Eye disease · Overview

Generational sight defects


Generational sight defects

Dr. med. Ken Selde

FMH specialist doctor for ophthalmology and eye surgery


Can poor eyesight be inherited?

 

First, the good news: the majority of hereditary eye conditions are treatable. Science has already proven the generic origin of more than half of all eye diseases. Two of the three most common causes of blindness are often of genetic origin: age-related macular degeneration, or AMD, and glaucoma. The list of hereditary eye diseases is a very long.

 

 

Men suffer more frequently than women from genetic eye diseases, but women can be carriers of the disease gene. Genetic tests are already available for some familiar eye disorders. However, they are currently still expensive, and not everyone wants to know their future.

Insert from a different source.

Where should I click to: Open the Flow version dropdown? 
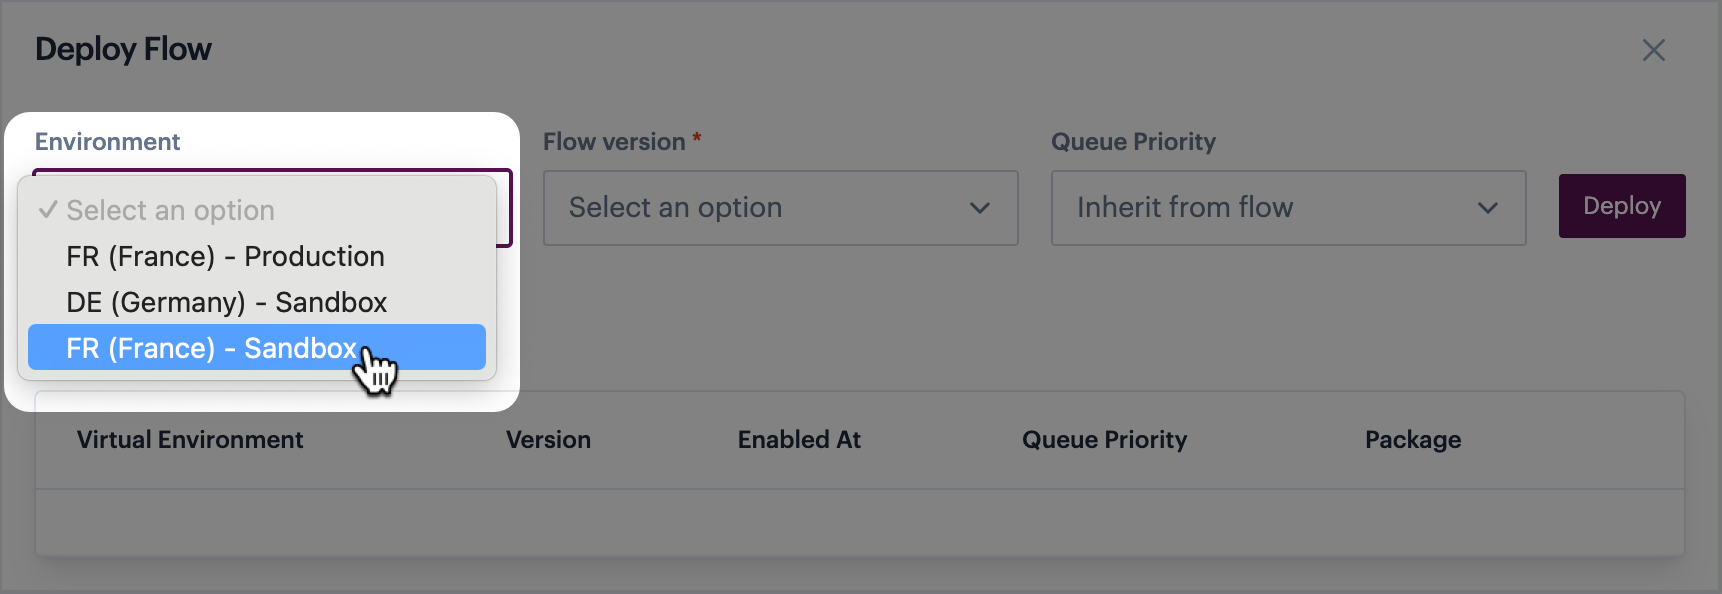[x=780, y=208]
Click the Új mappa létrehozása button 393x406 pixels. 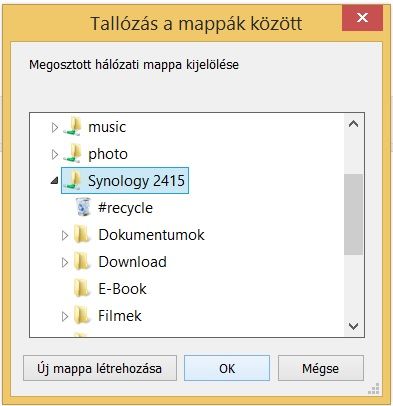click(x=100, y=368)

There are also exceptions, such as life-threatening tumors in children which originate in the eye.

 

Let us take as an example defective vision, i.e. shortsightedness (myopia), farsightedness (hyperopia), and astigmatism. If a genetic test (if one were available) for this came out positive, it would still generally mean using optical vision aids until the age of 20, after which a decision could be made regarding whether to replace glasses with corrective surgery. This process cannot be influenced by exercise or dietary measures.

 

Our second example is glaucoma. The only preventative measure is mandatory regular checks by the ophthalmologist, as the beginning of a glaucoma is not noticeable. If a subtle onset is then detected, patients today can generally be saved from blindness by beginning suitable treatment.